February 27, 2005

A picture says a thousand words

I could honestly not put The Picture of Dorian Gray by Oscar Wilde down. I had to keep reading it to find out what was going to happen next. Wilde fills the reading with suspense at the endings of every chapter in this book.

I could not help but hating Dorian Gray towards the middle of this book. He did not even seem to care of Sibyl Vane's death. In fact, it is written in the book, "What had Dorian Gray to do with Sibyl Vane's death? There was nothing to fear. Dorian Gray had not killed her."

I feel that he did kill her. His sould had first started to appear ugly after Sibyl Vane had killed herself. He did kill her. He killed her with his evil words that he said to her. Dorian told her, "How little you can know of love, if you can say it mars your art! Without your art, you are nothing...What are you now? A third-rate actress with a pretty face."

What a shame! I would say Dorian's words are what killed this girl. His wickedness had first started to appear at this moment, without him even realizing it.

The book stated, "...and lay there like a trampled flower." Flowers are definitely symbolic in this book. She was trampled on like a flower, because Dorian had trampled on her heart. Lord Henry was plucking off flower petals at the beginning of the story when he realized Basil had something that he doesn't (a very good friend-Dorian), and Dorian had crushed a flower right before he had killed basil. The destruction of flowers in this book represents the destruction of one's soul.

After Dorian had viewed his picture the first time it had changed, he thought, "It had taught him to love his own beauty. Would it teach him to loathe his own soul?"

After he found out about Sibyl Vane's death, he thought that the picture found out about this before he did. That is why the painting had changed.

Another interesting part of the book was when Basil came to discuss with Dorian that he wanted to put his painting in an art exhibit. Dorian started to become afraid. He did not want his sould revealed to the world. Dorian thought to let Basil explain to him why he would never put the painting in there in the first place. Basil explained his secret to him. Towards the end he said that he did not want to put it in the exhibit after all. Dorian was relieved. Later he said, "There is something fatal about a portrait. It has a life of its own."

The part of the story that made me hate Dorian the most was when he had killed Basil and then got an innocent man to help clean up his mess. The innocent man ended up commiting suicide, which also would put destruction into Dorian's soul.

I feel that Dorian has become the painting, ever since the begining of the book when he stated that he would give anything, even his soul, to become the painting (to stay young forever). Well, he got what he prayed for. Throughout the book, everyone stated how wicked and evil takes a tool on a person. If a person is wicked and does evil things, it shows on their outward appearance (through ugliness). Because Dorian was doing evil things and his real self was not showing it, no one believed that he was commiting such acts of evil. The painting was what was showing Dorian's true self. The painting was Dorian. It was not only his soul, it was his whole self. The youthful Dorian was a fake, it was what the artist had created of him.

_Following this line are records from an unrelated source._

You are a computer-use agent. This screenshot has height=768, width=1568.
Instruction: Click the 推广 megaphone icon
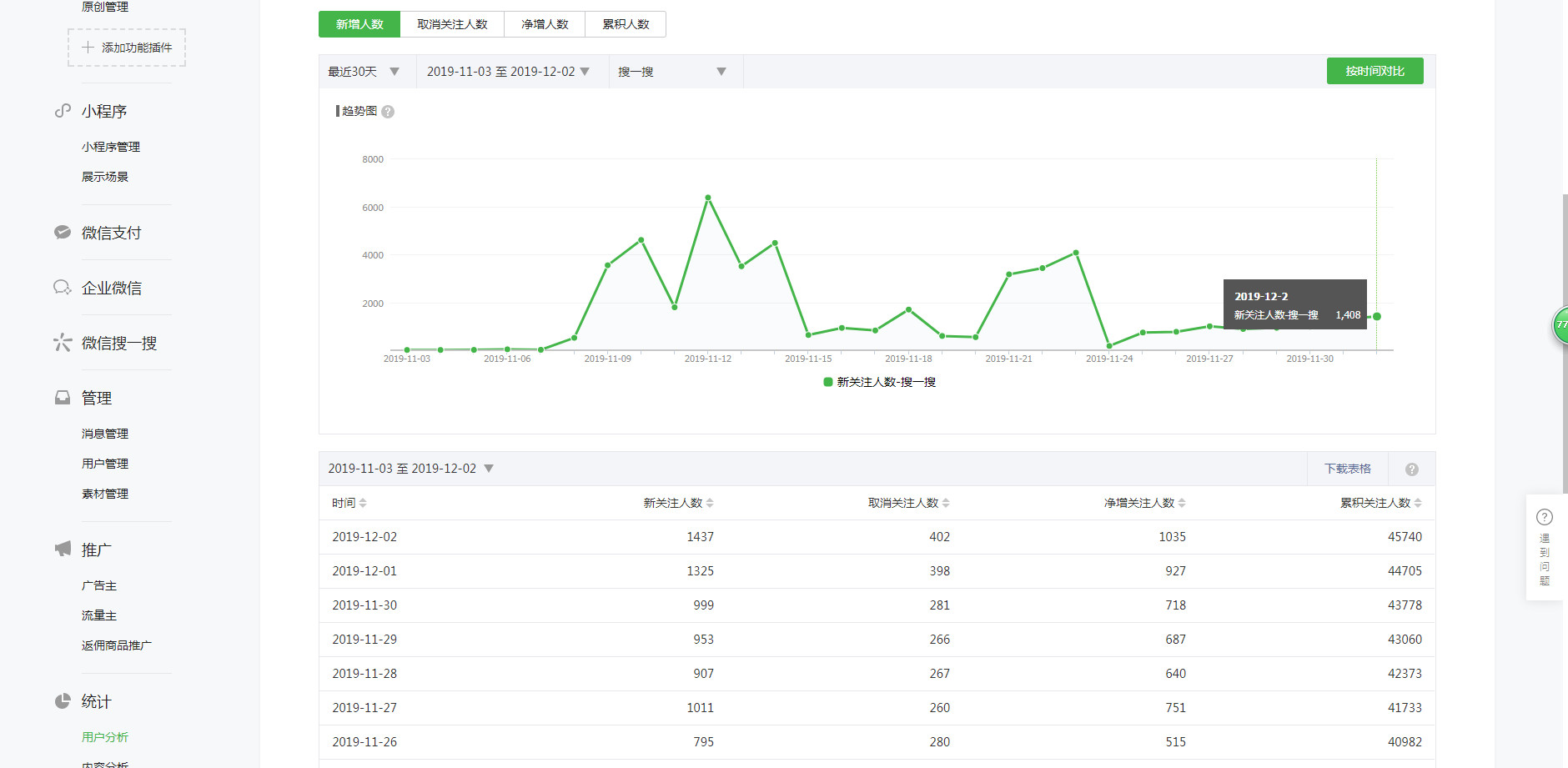(63, 549)
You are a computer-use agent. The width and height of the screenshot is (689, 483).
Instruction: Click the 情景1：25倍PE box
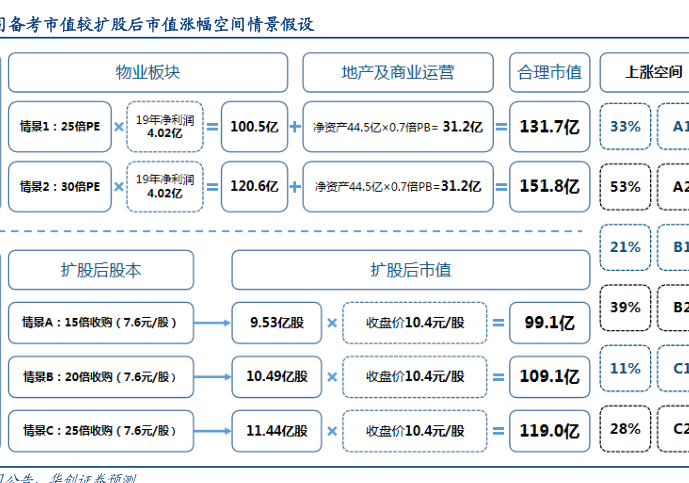[x=60, y=127]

What told me this was the ending. Dorian wanted to destroy the painting. He thought that if he destroyed the painting that he would become good. His past would be behind him. He was wrong. Piercing the painting had caused him to kill himself (because the painting was himself). He was found lying on the floor with a knife pierced through his heart. The painting looked just the way it first had when it was painted, but Dorian looked ugly, wrinkled, hideous, and evil. No one knew who it was until they recognized his rings on his hands.

Dorian had finally got what he deserved. I know this sounds cruel, but of all the evil he has done to others, there was finally evil done to him. Not only was evil done to him, it took over his entire body after he had destroyed the painting.

Dorian, in the end, committed suicide, without even knowing he did it.

Posted by Anne Stadler at February 27, 2005 03:39 PM | TrackBack

I'm glad that you got into the book... the middle part really does turn into a Victorian potboiler, but that's part of what makes it fun. A handsome and dashing villain, who is also the protagonist. leave it to Oscar Wilde to think up that!

Posted by: Dennis G. Jerz at February 27, 2005 05:53 PM

"Of all the evil he has done to others, there was finally evil done to him."

Was it evil that was done to him, or justice?